Egg Donations: A Honolulu Woman's Story
A Good Egg: Why one Honolulu woman has donated her eggs, six times.
(page 3 of 5)
It's Not Just Physical
I am no longer with the man for whom I left the orphans, but with someone I lived with and loved nine years ago, before I left for the Peace Corps, before donating my eggs was something I considered. I came back to him bruised from all the doorknobs of life I’d fallen into since I was 23. We love all the things we do together, but having children will never be one of them. I know he wants children, and he doesn’t understand why I’d put myself through the emotional and physical stress of donating to strangers, yet will never have a child with him, someone I love. As much as possible, I keep our love wandering the borderlands of my heart, fearing that he will only keep me until he finds a woman who wants the family he wants. (I don’t do this well; love sneaks in, flips on the projector, teasing me with the trailer from our unreleased future together.)
In my personal relationships, it has been inevitably devastating to not see sperm to ovum. Of course I wish my glass were half full with babies, extra-cute ones, so I could Instagram their precious dimples and Photoshop rainbows coming out of their heads. In some ways it would be easier not to question the rightness of having children, and to just have a baby bump of my own, so I could turn sideways and fit perfectly into the Escher drawing of my pregnant friends.
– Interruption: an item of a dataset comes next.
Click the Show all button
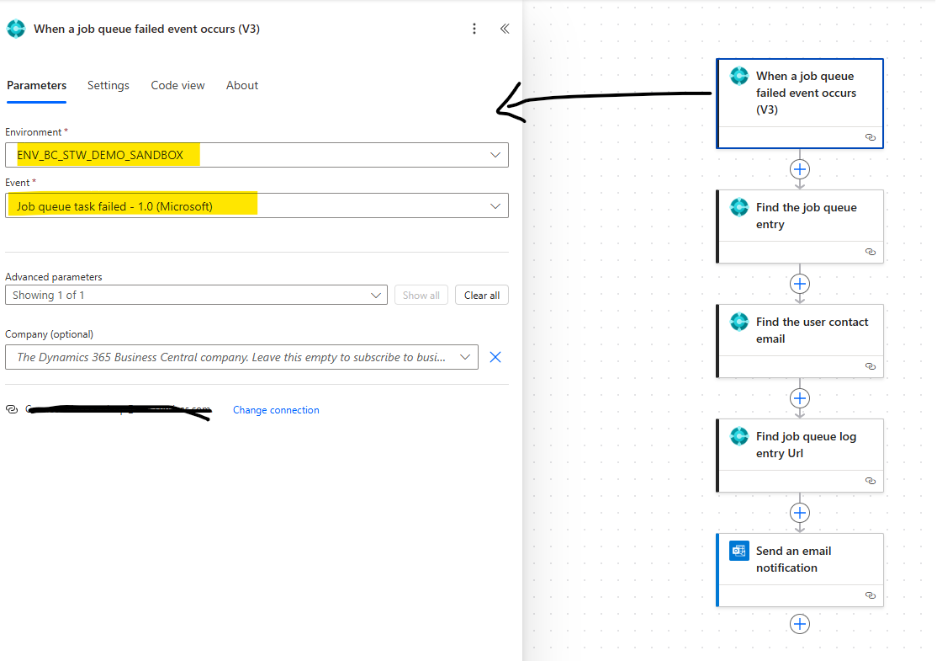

I have donated more than 150 eggs, and have at least five offspring in the world, despite my belief that we shouldn’t have children, shouldn’t take the risk of bringing new lives here, exposing their hearts to ache, bodies to disease, dreams to crushing. I see a pure logic behind nonconception: Our species destroys its environment, murders its own. Our species has millions of children it can’t feed. I donate my eggs so I can live a less-strained life, my own kind of selfish survival. Still, I feel the toss and turn of dissonance, my greatest guilt knowing that, because of me, my need for fast cash, there are new versions of me out there, forced to avoid pain from the second their lungs need air.
The Needle and the Damage Done
It’s never easy, even on a physical level. There’s a moment from my 2010 donation I’ll never forget.
I am weeping, the kind of weeping one does when waking from a nightmare, caught in those dangerous minutes between asleep and awake. Don’t worry, the nurse says, coming to my side of the curtain, it’s just the anesthesia.
Better to lose control of my emotions than my bladder, I reassure myself with something not so reassuring. That’s how I roll.
The nurse tells the woman behind the curtain next to my gurney, “Six, the doctor retrieved six follicles.”
My follicle count? 32.
On my other side, behind another curtain, I hear the anesthesiologist preparing another woman. Donor or woman trying herself to get pregnant, our procedure is the same, transvaginal ovum retrieval.
Transvaginal: how the needle enters.
Ovum: a mature oocyte, an egg cell containing genetic information and potential life.
Retrieval: the ovum leaving my womb through a needle.
How close we are in the waiting and recovery room of this country’s most prolific fertility clinic; how polar are our stories, women struggling with fertility, desperately seeking offspring, and a woman who is a hot, fertile mess (me), desperately seeking, period.
I keep weeping. I’ll never know the source of this preconscious crying. I do know what’s coming next: the pain scale. The pain scale and its euphemistic emoticons that symbolize absolutely everything about why I will never directly procreate, because this world has a pain scale, zero to 10, happy face to sobbing face. Lying here, 32 eggs lighter and $10,000 richer, I tell the nurse my pain is an eight, even though I know it’s a four, because I’m scared the eight is coming.